━━━ Entries shown ━━━

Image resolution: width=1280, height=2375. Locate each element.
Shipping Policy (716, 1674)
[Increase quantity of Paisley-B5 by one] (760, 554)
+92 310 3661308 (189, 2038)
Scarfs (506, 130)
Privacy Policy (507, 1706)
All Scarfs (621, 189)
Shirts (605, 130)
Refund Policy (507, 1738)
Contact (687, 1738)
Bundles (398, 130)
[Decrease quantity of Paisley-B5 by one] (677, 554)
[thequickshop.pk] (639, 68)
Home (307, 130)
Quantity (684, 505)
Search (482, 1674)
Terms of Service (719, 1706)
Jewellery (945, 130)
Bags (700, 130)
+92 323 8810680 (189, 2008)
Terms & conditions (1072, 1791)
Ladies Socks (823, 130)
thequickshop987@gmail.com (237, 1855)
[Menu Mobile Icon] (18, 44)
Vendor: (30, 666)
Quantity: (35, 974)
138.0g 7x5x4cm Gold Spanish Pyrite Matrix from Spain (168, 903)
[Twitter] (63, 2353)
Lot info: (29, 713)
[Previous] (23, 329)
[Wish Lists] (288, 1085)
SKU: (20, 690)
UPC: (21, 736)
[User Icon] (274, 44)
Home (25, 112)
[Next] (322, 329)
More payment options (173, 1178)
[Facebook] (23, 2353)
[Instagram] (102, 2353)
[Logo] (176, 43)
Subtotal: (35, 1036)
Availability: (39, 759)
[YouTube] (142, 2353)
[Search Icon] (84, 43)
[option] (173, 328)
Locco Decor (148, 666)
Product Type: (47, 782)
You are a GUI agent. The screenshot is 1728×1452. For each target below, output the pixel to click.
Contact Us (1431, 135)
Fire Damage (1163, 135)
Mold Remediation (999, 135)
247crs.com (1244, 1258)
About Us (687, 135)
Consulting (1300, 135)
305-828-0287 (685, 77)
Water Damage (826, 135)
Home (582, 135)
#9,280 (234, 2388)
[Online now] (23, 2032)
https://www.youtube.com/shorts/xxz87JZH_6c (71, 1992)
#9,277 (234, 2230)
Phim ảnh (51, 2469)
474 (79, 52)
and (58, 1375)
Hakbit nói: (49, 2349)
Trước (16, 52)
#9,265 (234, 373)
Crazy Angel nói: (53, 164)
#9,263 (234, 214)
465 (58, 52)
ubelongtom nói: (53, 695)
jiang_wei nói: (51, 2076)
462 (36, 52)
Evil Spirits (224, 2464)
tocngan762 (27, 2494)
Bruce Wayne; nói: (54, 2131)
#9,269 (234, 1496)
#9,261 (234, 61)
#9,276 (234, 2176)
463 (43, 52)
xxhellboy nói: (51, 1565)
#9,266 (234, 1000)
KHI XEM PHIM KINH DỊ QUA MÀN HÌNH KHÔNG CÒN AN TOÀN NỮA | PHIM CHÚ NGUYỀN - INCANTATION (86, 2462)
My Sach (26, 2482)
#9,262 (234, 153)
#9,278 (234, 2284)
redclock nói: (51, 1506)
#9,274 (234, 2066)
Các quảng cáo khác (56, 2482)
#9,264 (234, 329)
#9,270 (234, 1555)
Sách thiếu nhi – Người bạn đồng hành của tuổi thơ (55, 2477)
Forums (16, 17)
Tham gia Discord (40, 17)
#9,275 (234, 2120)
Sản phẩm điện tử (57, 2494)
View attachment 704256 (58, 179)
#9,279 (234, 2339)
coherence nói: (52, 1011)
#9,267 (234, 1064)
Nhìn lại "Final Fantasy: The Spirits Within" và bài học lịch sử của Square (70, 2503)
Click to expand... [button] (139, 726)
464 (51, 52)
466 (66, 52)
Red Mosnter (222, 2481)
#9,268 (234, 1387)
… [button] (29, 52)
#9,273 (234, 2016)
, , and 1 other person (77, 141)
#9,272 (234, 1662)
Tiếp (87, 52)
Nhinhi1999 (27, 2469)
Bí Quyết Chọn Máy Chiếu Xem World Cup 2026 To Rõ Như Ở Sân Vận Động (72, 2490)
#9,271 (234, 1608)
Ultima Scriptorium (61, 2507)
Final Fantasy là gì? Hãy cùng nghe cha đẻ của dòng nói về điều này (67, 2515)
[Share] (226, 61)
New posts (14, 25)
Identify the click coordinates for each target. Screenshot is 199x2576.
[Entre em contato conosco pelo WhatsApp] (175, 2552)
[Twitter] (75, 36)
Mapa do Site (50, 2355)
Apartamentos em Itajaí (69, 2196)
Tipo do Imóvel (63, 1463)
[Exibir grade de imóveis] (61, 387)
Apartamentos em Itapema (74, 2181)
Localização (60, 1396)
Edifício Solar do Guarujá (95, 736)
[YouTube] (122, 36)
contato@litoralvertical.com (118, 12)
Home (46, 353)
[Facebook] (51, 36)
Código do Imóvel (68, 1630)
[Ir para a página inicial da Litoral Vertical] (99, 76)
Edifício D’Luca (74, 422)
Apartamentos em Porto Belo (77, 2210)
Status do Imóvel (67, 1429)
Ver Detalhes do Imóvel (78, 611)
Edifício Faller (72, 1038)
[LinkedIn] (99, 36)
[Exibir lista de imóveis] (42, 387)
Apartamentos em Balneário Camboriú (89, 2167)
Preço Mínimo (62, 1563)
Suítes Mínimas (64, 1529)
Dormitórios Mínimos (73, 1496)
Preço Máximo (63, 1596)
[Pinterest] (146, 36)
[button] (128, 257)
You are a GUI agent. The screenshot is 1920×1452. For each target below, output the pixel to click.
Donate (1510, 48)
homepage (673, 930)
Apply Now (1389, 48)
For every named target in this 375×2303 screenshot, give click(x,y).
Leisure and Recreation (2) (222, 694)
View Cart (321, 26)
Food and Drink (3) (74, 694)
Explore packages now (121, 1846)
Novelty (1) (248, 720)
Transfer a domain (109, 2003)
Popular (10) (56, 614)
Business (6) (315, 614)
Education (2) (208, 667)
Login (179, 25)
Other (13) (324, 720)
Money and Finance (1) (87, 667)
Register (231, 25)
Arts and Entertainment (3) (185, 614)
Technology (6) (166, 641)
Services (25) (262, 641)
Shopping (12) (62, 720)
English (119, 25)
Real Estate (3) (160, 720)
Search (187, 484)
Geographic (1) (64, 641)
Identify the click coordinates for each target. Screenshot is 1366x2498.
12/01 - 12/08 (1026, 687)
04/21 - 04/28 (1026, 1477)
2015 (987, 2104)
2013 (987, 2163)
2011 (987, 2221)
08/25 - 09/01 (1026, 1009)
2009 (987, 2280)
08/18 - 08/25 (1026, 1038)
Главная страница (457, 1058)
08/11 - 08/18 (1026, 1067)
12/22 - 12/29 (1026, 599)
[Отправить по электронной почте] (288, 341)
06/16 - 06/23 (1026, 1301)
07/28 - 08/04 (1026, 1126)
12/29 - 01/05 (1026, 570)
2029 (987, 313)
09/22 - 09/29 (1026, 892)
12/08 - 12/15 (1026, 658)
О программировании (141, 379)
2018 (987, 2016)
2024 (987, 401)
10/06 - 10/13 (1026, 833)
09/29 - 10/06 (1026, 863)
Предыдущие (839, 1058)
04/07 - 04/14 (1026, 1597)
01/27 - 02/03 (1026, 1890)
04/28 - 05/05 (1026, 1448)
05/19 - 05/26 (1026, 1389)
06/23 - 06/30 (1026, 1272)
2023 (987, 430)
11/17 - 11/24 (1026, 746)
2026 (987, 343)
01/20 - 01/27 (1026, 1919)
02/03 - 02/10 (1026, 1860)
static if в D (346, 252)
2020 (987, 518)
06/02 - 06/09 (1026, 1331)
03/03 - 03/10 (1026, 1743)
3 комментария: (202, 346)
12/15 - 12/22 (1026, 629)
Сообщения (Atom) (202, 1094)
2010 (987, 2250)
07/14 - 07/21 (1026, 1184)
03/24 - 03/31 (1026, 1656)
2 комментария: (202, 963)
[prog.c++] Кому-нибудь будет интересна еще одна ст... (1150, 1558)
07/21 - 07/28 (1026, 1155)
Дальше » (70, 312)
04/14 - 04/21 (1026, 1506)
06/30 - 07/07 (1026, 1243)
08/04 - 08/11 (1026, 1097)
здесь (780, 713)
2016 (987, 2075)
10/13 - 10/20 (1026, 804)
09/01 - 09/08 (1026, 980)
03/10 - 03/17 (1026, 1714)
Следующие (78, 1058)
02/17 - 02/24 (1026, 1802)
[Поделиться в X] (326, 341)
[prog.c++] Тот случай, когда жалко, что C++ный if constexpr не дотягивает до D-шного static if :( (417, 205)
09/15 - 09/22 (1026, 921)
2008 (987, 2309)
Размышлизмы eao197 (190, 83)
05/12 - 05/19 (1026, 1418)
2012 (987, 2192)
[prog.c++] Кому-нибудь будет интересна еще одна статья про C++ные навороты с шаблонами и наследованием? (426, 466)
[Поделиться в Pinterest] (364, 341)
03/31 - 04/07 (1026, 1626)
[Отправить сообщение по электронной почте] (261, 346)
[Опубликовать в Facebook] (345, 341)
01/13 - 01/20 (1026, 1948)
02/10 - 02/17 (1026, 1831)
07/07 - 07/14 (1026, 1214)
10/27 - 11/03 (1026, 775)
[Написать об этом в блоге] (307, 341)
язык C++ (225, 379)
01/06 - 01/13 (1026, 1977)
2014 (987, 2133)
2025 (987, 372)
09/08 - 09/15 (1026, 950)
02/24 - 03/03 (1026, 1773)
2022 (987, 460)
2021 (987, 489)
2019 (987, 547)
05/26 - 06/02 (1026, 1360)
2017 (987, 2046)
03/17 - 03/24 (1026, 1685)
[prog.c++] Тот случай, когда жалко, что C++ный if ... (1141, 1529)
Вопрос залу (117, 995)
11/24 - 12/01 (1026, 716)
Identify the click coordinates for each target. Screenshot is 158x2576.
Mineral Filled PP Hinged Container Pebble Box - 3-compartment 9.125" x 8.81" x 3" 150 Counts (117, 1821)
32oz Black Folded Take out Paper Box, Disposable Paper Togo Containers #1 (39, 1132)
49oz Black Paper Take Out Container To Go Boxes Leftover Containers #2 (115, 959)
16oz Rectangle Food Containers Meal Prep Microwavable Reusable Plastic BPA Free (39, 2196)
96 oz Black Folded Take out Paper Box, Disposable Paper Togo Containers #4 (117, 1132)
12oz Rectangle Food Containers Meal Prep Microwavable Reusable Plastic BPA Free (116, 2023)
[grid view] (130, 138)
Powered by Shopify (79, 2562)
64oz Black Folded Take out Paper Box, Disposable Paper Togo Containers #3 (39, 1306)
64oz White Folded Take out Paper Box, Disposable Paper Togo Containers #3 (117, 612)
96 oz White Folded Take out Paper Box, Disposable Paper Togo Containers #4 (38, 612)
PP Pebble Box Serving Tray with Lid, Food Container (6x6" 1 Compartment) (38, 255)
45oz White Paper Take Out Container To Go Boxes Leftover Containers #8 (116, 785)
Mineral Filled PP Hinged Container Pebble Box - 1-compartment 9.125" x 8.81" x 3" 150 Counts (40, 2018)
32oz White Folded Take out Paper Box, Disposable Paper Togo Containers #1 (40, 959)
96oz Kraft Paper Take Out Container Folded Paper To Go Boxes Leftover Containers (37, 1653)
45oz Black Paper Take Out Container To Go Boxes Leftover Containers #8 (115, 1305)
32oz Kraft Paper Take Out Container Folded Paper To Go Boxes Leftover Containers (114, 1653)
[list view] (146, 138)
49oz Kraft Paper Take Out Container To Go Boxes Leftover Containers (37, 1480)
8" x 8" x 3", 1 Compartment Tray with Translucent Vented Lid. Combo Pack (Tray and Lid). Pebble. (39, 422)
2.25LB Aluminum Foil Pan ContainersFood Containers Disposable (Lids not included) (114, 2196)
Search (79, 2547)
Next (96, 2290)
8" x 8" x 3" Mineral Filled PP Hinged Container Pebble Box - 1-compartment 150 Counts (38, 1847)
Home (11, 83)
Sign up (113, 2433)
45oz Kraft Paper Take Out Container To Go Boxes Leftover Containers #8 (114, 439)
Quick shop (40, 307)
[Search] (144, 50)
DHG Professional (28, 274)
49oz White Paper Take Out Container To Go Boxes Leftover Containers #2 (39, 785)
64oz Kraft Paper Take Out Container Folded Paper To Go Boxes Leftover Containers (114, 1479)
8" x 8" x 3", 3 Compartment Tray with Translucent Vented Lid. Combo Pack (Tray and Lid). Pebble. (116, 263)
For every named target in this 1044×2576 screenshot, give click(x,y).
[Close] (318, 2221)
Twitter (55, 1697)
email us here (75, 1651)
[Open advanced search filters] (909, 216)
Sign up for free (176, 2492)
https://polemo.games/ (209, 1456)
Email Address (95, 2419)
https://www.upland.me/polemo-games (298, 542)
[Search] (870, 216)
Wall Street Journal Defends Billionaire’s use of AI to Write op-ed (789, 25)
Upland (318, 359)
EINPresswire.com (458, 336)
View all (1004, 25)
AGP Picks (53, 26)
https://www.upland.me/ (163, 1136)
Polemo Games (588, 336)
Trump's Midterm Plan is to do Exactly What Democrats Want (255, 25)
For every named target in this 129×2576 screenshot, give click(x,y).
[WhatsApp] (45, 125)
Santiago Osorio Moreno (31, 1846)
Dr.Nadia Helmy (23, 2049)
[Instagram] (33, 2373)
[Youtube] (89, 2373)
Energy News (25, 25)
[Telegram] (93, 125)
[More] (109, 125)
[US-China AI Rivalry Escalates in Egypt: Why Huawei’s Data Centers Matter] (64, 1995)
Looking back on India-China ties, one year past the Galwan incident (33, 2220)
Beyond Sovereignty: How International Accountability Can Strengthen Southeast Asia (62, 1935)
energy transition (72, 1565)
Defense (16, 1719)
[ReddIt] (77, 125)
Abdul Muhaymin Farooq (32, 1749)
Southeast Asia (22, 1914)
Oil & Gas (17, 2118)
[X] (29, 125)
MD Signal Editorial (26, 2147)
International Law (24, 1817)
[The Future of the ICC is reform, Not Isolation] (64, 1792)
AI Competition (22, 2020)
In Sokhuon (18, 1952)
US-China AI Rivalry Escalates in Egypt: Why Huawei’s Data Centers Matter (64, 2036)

━━━

Exercise instructions: For each line in the data that holds the word "target", copy the line.

Solved problem:
You are a GUI agent. The screenshot is 1728×1452. For each target below, output the pixel to click.
Identify the click coordinates for each target. Screenshot is 199x2576.
You are a GUI agent. The screenshot is 1920×1452. For each target below, output the pixel to click.
For every named target in this 375×2303 screenshot, give click(x,y).
Identify the click coordinates for each target. Screenshot is 1366x2498.
Identify the click coordinates for each target. Screenshot is 158x2576.
For every named target in this 1044×2576 screenshot, give click(x,y).
For every named target in this 129×2576 screenshot, give click(x,y).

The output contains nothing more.